- CONSIGNE
Pouvez-vous condenser en liste, sans perdre ses faits principaux, le paragraphe du texte sur Tchernobyl qui commence par « Vendredi 16 mai 1986 : réunion de crise au ministère de l'Intérieur » ?

- BLOC DE TEXTE
********************

Lundi 5 mai 1986 : alors que la Commission européenne envisage des mesures sanitaires, la France exige un vote « à l’unanimité » et empêche toute décision contraignante. La population n’est bien sûr pas informée de ces tractations en coulisse.  
Mardi 6 mai 1986 : le ministère français de l’Agriculture diffuse un communiqué « historique » : « Le territoire français, en raison de son éloignement, a été totalement épargné par les retombées de radionucléides, consécutives à l’accident de la centrale de Tchernobyl »  
Jeudi 8 mai 1986 : note confidentielle du ministère des affaires étrangères pour Matignon, expliquant que la France a « obtenu un adoucissement des mesures de contrôle » envisagées par Bruxelles et « surtout que les contrôles de radiation soient faits dans les pays exportateurs et non dans les pays importateurs »  
Samedi 10 mai 1986 : au Journal télévisé de TF1, le Pr Pellerin finit par avouer que les mesures de radioactivité étaient anormales dès le 30 avril. Mais il continue de prétendre qu’aucune décision particulière n’était nécessaire.  
Jeudi 15 mai 1986 : fondation de la Criirad (Commission de Recherche et d’Information Indépendantes sur la Radioactivité) par des citoyens qui dénoncent, à juste titre, l’absence de contrôles indépendants.  
Vendredi 16 mai 1986 : réunion de crise au ministère de l’Intérieur. La présence de plus de 10 000 becquerels par litre dans du lait de brebis en Corse n’entraîne aucune décision du gouvernement, alors que la réglementation européenne préconisait de retirer de la consommation tout produit alimentaire contenant plus de 500 bq/l. Un document est annoté à la main : « Nous avons des chiffres qui ne peuvent être diffusés ». Ce document sera saisi par la justice lors d’une perquisition en 2001.  
Vendredi 16 mai 1986 : le ministère de la santé diffuse un invraisemblable communiqué : « La santé publique n’est aucunement menacée par les conséquences de l’accident de Tchernobyl. Les activités courantes peuvent donc être poursuivies sans précautions particulières, notamment l’alimentation et les activités de plein air. » On connaît la suite des décisions gouvernementales… prises strictement pour des considérations économiques (est-ce véritablement différent pour la grippe H1N1 ou pour le nuage de cendres ?)
Un quart environ des cendres rejetées par un volcan en éruption en Islande contient pourtant des particules très fines qui les rendent « plus dangereuses » parce qu’elles pénètrent plus avant dans les poumons, a estimé l’Organisation mondiale de la Santé. « Les particules dont la taille est de moins de 10 microns sont plus dangereuses car elles peuvent pénétrer plus profondément dans les poumons », a expliqué la directrice du département de la santé publique et de l’environnement de l’OMS, Maria Neira, celle qui a diffusé des messages subliminaux sur la grippe.

********************

- DONNÉES SOURCES

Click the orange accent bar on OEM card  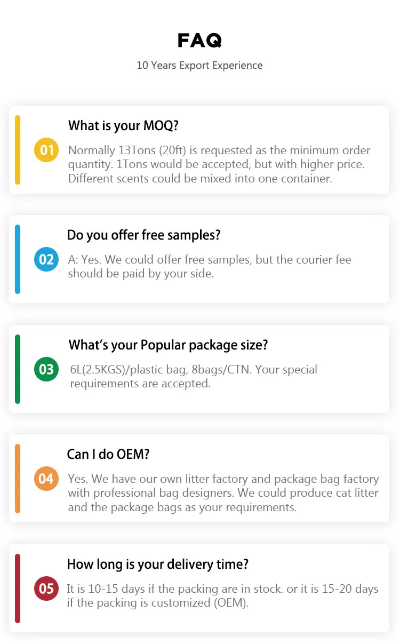[18, 479]
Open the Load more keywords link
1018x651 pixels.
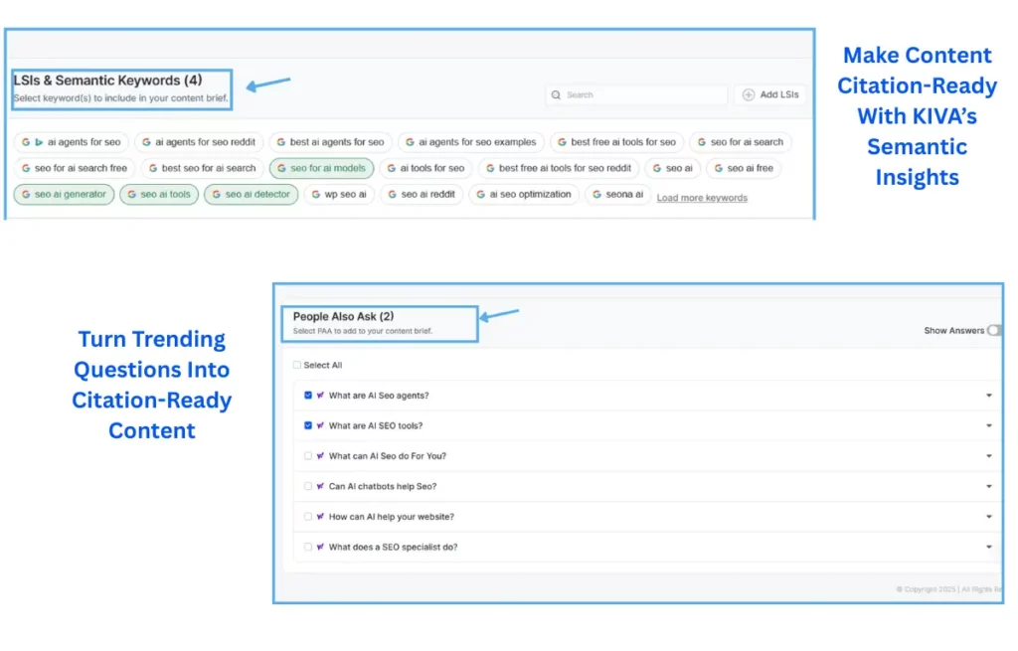tap(702, 197)
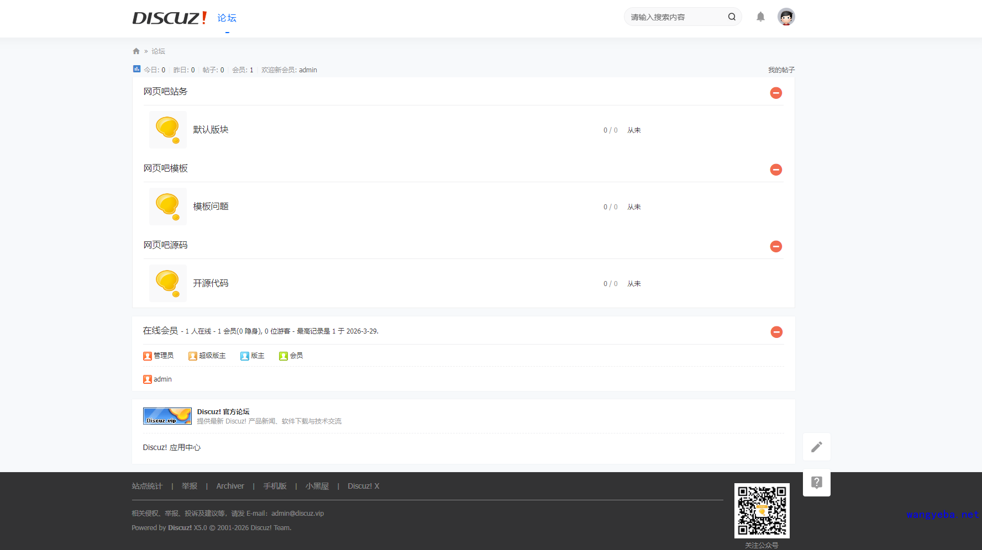Collapse the 网页吧模板 category
Image resolution: width=982 pixels, height=550 pixels.
pos(776,170)
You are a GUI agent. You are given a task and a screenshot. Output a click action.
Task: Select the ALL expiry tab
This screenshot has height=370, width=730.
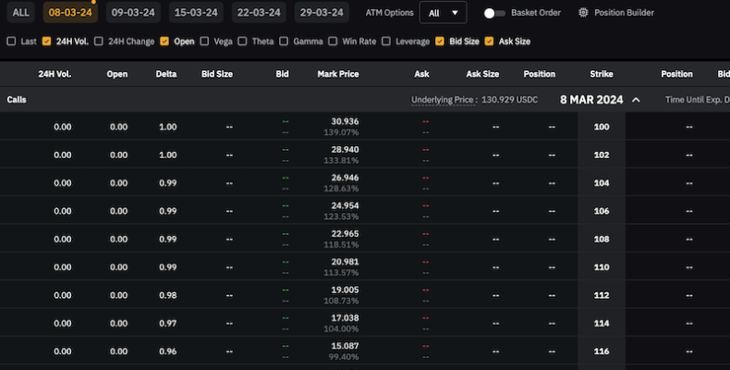coord(20,13)
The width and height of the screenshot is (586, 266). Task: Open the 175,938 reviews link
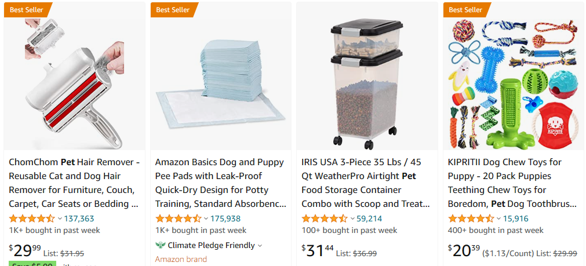(x=225, y=218)
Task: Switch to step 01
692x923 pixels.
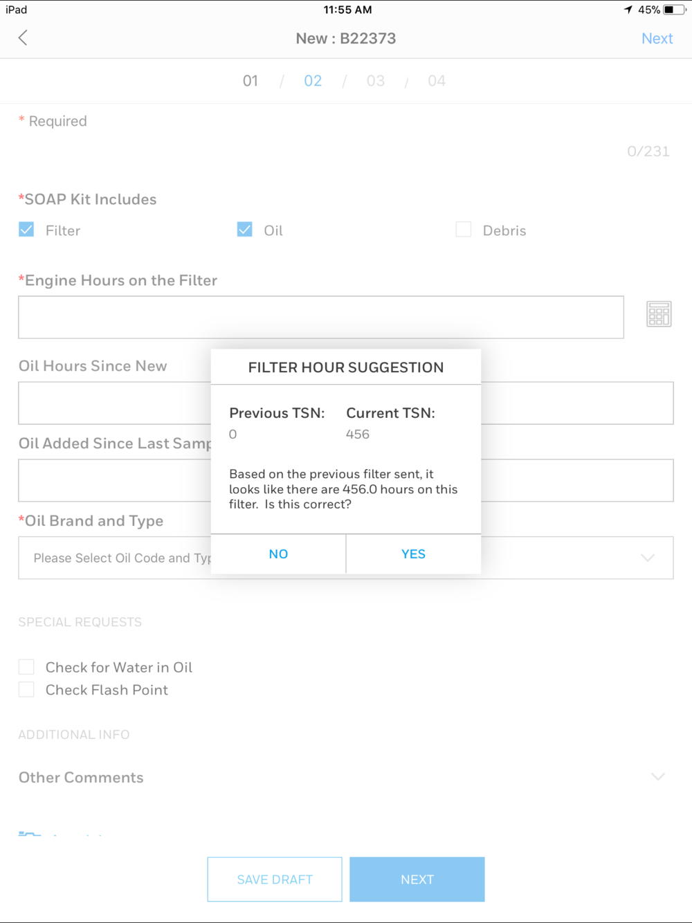Action: tap(251, 81)
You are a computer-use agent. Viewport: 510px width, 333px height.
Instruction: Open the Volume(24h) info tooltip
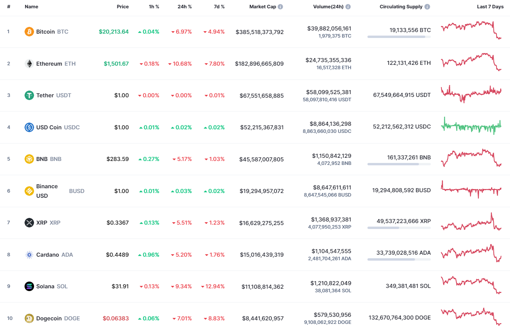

********************

- RÉPONSE
- Vendredi 16 mai 1986 : réunion de crise au ministère de l'Intérieur.
- Plus de 10 000 becquerels par litre relevés dans du lait de brebis en Corse, sans aucune décision du gouvernement.
- Or la réglementation européenne préconisait de retirer de la consommation tout aliment dépassant 500 Bq/l.
- Un document porte cette annotation manuscrite : « Nous avons des chiffres qui ne peuvent être diffusés ».
- Ce document sera saisi par la justice lors d'une perquisition en 2001.